I am not a Medical Miracle…

Turns out I wasn’t the medical miracle I thought I was. Lets start from the beginning…

A few nights ago (Monday), my dressings on my boobectimy wound were coming off. It was probably from the excessive sweating I am still trying to deal with and the incredibly long, tank emptying showers I am having. Yes, we live on tank water, we don’t have mains water like them city folk, so usually we only have short showers but seeing as though I didn’t shower in the home for over a week, I felt that a few long ones would be quite acceptable.

Anyway, Monday night the dressings started to peel off and me being the picker that I am, I just had to peel it off. I am like that with everything, scabs, sores, that sticky plastic stuff on new phones, computers, phones etc so you can imagine my absolute ‘need’ to peel off the rest of the dressings. Having half of the dressing hanging off was driving me nuts. So, I pulled it off.

Let me tell you, it looks great! The scar goes from the middle of the breast bone right over under the arm pit but seriously, it looks ok. I did call Night Nurse Clare to pop over and have a look to make sure it was all OK and I passed with flying colours, she thought it looked great too.

I went a bit downhill after all that on Monday Night and I think it may be right down to the flu shot I had on Saturday. I am known as being a bit slow but seriously, taking two days for the flu shot to kick in is really taking it too far hehe. Anyway, I went to bed Monday night and woke up Wednesday morning. Ok, granted, I woke to pee. I woke to a phone call from my Auntie (I still cant work out if she rang today or yesterday), another call from Mum late Monday afternoon, Sam waking me upon his return from work to see if I was ok because he hasn’t found me still in bed after he has finished work for a long time, but other than all that, I slept a lot. I didn’t even wake for dinner and those that know me, that is one big deal. Nothing comes between me and dinner. Oh, maybe sparkling wine but that’s it!

Today, Wednesday, I felt my chest where Leftie used to live. I feel it most days to ensure there is no hard swelling or leaking of unknown fluids and today, it felt like a boob was growing. I could even ‘cup’ the area. I was totally excited and couldn’t wait to tell Sam. This was the first time I had properly felt it without all the bandaging and it felt good. A little rough with the stitches but it still felt good.

This is where my man comes in handy with that listening thing. He admitted my leftie felt as though it had ‘grown’ and he could also cup it but then went on to blah blah blah and tell me about the nurse or doctor or someone important telling us it would swell a bit to feel like a boob but will go down again. Bloody Hell! I thought I was going to be a medical miracle. One would would grow a boob back and not needing a reconstruction. Seems to me that I was kidding myself. No medical miracle here. Oh well, I did have a few hours feeling quite special and almost prepared myself for the TV interviews, the newspapers wanting to print my boob and story.

Does that sound dull? Well, to a boobectimy patient it was exciting. Ones mind does go into over drive because of the following

1. Boredom. There isn’t much to do when recovering from the boobectimy, chores are limited due to the left side being a bit ouchy and tender.

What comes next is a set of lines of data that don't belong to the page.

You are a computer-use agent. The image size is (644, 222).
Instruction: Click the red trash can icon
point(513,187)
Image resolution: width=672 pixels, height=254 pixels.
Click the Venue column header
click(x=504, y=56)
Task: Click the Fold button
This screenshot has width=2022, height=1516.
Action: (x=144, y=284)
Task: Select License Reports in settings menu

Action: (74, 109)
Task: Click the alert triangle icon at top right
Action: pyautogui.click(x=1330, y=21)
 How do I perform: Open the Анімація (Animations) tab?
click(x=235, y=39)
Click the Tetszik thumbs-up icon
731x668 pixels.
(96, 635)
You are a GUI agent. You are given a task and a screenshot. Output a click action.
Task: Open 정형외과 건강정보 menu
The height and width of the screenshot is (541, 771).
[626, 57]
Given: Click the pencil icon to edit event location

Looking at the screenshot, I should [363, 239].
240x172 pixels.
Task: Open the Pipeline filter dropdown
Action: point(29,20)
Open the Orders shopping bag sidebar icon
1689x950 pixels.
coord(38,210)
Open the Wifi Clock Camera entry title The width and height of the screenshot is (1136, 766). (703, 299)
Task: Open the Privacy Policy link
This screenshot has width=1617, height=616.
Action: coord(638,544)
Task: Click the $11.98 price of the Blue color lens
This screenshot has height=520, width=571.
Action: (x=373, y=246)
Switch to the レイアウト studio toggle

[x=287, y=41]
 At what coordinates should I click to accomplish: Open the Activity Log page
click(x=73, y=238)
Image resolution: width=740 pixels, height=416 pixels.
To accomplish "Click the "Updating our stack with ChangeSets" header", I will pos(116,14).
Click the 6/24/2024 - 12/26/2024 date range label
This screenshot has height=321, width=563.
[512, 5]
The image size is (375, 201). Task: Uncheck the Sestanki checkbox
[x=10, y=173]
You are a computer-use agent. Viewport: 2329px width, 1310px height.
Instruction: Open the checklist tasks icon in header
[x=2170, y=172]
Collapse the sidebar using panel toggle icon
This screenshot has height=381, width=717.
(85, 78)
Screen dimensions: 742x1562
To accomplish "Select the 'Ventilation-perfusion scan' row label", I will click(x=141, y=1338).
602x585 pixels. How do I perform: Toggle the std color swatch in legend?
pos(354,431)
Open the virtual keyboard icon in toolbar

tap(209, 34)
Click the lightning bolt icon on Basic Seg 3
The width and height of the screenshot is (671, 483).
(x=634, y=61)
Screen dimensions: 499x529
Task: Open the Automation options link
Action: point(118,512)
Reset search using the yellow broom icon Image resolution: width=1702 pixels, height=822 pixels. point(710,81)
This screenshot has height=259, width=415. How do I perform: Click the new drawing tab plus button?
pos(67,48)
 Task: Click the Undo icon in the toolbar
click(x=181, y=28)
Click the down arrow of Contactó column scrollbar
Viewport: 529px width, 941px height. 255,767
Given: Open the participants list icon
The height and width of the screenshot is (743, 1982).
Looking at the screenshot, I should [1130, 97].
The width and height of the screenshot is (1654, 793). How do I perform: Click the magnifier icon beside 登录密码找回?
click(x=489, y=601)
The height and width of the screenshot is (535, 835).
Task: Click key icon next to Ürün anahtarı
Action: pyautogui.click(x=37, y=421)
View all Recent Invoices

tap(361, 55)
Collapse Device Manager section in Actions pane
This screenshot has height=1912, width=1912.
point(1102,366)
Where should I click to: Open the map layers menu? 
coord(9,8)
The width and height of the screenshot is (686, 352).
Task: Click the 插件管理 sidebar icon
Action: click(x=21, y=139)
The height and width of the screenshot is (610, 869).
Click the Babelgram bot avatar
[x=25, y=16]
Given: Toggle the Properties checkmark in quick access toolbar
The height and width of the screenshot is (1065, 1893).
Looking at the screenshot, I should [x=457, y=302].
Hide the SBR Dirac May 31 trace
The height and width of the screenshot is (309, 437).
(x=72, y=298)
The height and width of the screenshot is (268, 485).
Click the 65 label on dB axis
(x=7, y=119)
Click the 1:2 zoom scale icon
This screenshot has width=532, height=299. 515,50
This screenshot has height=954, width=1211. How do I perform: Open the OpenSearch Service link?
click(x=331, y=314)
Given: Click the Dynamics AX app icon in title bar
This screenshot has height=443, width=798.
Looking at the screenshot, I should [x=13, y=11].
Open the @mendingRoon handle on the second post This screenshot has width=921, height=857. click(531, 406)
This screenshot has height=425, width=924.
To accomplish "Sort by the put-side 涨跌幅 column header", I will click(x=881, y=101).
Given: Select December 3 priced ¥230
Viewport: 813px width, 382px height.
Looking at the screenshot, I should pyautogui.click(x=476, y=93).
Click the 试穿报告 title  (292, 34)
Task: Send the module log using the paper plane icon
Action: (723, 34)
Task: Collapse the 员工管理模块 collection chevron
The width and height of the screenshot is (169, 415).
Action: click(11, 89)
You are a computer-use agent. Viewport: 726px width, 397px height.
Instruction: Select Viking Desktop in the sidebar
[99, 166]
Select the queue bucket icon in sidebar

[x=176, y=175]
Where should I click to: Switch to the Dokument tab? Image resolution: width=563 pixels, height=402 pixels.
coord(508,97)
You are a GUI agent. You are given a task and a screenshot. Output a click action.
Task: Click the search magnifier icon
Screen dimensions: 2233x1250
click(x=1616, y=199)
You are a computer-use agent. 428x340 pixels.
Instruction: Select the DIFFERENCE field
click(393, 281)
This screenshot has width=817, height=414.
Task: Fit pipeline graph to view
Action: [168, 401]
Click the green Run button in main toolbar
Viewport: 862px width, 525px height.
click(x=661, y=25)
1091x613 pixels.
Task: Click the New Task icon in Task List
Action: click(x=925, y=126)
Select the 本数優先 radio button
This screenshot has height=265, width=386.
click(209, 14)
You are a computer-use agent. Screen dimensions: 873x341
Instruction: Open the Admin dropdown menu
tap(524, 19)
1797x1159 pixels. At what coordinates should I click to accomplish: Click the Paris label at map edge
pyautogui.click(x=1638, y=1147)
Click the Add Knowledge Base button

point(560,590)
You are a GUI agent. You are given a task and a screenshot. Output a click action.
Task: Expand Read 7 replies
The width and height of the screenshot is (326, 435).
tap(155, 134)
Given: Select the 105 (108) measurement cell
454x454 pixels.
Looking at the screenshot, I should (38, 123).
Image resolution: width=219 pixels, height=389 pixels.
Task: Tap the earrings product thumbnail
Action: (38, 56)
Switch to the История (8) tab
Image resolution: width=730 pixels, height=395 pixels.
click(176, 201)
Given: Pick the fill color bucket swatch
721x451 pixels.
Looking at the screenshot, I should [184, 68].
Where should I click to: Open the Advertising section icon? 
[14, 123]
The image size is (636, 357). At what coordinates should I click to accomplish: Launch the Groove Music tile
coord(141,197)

2. Drugs. The painkillers can reduce the pain and tenderness of the left side but you still know there is pain there so the painkillers give you even more exciting thoughts and ideas. Seriously, there have been days I felt I could take on the world with my ideas

3. The Unknown. I have deliberately not searched for information on breast cancer. I have read other peoples blogs and read their stories but I have avoided all Dr Google sites. I did this through pregnancy too. I didn’t do the whole birthing classes, didn’t read the books, didn’t really know anyone intimately enough to hear their stories. I am one for not knowing and allowing my experience be just that, my experience. If I read the Dr Google sites, the what if’s, the could be’s, I would drive myself batty so I prefer the unknown. But it does leave me open to all of these fantasy outcomes like growing a new boob hehe.